The turn of the 21st century happened before the Sixers found themselves in the Finals once more. Even with the Lakers defending their title and went in as series favorites, Philadelphia fans still held on to hope because of Allen Iverson — the league’s MVP for the season. The Sixers fell on their home court in five games.
The tides almost looked like they were beginning to turn when the Eagles made it to the NFC Championship game for four straight years (2001-04) and finally made it to the Super Bowl in that fourth year. Let’s just say, they got sick under the pressure and long story short — they lost to the Patriots by three stinking points.
For 25 years there was a whole lot of … nothing. Fans couldn’t take it anymore and longed for a celebration that called for banging pots and pans in the streets and partying with friends and family through all hours of the night.
Luckily for everyone, the Comcast Center had an opportunity to turn things around. On June 18, 2007, the final beam had been raised to complete the latest and tallest addition to Philadelphia.
What was on that beam? A small figure of Penn. Soon enough, if felt like things were being restored (you know, after it was replaced when the first one was stolen, but that's a whole other story).
Pretty sure you all know what happened next — but since I listed the bad, it only makes sense to cover the good as well. It’s called balanced, people.
Just over one year later, the Phillies won the 2008 World Series. The curse had been broken, hope had been restored to the city and suddenly, sports were fun again.
The trend continued — and rightfully so — to add a Penn statue to the top of every new building that sets a record in height. On November 27, 2017, the Comcast Technology Center that currently holds the title as the tallest building in Philadelphia, had the small figurine placed at the top once more.
Soon after, the Eagles went on to win the first Super Bowl in franchise history. February 4, 2018. 41-33. A day that will go down as one of the most memorable within Philadelphia.
The best part of this journey through the curse though? Fans remained devoted to their city, even after a quarter century of losing. Why can’t people talk about that instead of us throwing snowballs at Santa? Philadelphia is consumed by the most loyal fans in the country.

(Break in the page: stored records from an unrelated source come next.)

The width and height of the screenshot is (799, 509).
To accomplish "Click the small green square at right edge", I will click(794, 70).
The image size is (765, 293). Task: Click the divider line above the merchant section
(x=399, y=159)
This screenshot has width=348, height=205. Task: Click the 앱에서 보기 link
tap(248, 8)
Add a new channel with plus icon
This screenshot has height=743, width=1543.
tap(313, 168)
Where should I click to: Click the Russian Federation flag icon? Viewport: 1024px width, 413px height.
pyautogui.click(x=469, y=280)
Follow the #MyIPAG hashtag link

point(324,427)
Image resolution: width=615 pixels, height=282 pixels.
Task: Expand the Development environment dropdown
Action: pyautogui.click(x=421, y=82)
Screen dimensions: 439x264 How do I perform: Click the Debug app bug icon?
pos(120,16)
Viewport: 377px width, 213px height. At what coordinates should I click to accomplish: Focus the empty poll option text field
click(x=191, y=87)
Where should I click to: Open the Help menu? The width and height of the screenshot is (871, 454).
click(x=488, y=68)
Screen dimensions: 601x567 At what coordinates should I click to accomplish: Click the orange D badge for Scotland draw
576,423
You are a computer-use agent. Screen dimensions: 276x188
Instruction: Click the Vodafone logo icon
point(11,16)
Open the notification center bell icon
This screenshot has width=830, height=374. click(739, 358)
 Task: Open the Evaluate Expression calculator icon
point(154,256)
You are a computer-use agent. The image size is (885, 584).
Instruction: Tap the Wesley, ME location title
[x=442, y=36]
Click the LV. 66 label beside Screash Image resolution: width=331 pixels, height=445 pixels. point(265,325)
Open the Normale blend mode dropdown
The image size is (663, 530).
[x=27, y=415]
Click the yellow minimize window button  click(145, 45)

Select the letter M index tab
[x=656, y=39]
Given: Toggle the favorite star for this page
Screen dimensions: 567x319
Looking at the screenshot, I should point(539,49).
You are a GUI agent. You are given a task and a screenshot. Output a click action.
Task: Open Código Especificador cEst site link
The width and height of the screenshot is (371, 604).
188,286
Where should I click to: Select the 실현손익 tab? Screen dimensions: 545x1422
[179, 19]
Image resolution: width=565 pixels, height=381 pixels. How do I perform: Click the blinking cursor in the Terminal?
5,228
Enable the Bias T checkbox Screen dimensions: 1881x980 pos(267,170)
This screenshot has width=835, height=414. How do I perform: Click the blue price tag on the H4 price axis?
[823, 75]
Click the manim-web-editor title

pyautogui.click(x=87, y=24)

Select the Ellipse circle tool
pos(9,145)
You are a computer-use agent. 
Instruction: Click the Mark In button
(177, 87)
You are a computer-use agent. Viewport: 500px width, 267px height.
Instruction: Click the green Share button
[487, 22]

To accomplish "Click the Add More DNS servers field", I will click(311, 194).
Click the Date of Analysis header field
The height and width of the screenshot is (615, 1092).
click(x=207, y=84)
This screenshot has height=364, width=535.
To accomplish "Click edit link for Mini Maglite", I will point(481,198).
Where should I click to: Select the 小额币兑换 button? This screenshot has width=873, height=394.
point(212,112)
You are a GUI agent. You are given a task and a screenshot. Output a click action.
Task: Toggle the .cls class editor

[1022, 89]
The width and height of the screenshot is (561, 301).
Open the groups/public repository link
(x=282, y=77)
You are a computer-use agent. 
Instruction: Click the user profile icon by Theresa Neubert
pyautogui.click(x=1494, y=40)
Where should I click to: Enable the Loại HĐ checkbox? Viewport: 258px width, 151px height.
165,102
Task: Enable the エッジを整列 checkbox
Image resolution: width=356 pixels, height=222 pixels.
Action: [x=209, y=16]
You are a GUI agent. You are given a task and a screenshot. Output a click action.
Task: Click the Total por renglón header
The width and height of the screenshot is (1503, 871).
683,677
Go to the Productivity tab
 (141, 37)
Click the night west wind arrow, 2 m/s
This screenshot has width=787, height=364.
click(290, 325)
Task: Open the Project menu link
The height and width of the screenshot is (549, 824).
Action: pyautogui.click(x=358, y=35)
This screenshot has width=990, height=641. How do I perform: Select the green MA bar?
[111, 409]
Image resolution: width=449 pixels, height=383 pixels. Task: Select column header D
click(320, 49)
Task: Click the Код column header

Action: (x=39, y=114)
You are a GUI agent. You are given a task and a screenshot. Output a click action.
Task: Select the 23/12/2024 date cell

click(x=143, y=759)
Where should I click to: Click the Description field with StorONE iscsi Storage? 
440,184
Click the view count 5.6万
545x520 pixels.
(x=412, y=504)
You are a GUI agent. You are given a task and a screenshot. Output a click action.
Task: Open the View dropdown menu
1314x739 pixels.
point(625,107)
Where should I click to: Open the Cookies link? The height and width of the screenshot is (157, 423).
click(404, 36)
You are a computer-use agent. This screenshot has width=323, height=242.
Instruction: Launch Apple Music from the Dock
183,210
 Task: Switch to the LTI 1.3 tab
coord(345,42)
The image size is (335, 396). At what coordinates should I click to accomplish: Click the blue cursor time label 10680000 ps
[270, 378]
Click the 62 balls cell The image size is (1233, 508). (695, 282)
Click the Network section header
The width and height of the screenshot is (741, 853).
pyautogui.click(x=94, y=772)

They bleed when their team loses, they boo when they know players have more fight in them and they sure as hell know how to celebrate once the dust settles and they come out as champions.
Now, it seems like the curse has turned into a trend — with a new tallest building (with the statue, of course) comes another championship.
So I don’t know about you … but if it takes another skyscraper to see Claude Giroux lift the Stanley Cup … I’ll go and do it myself, though help would be appreciated.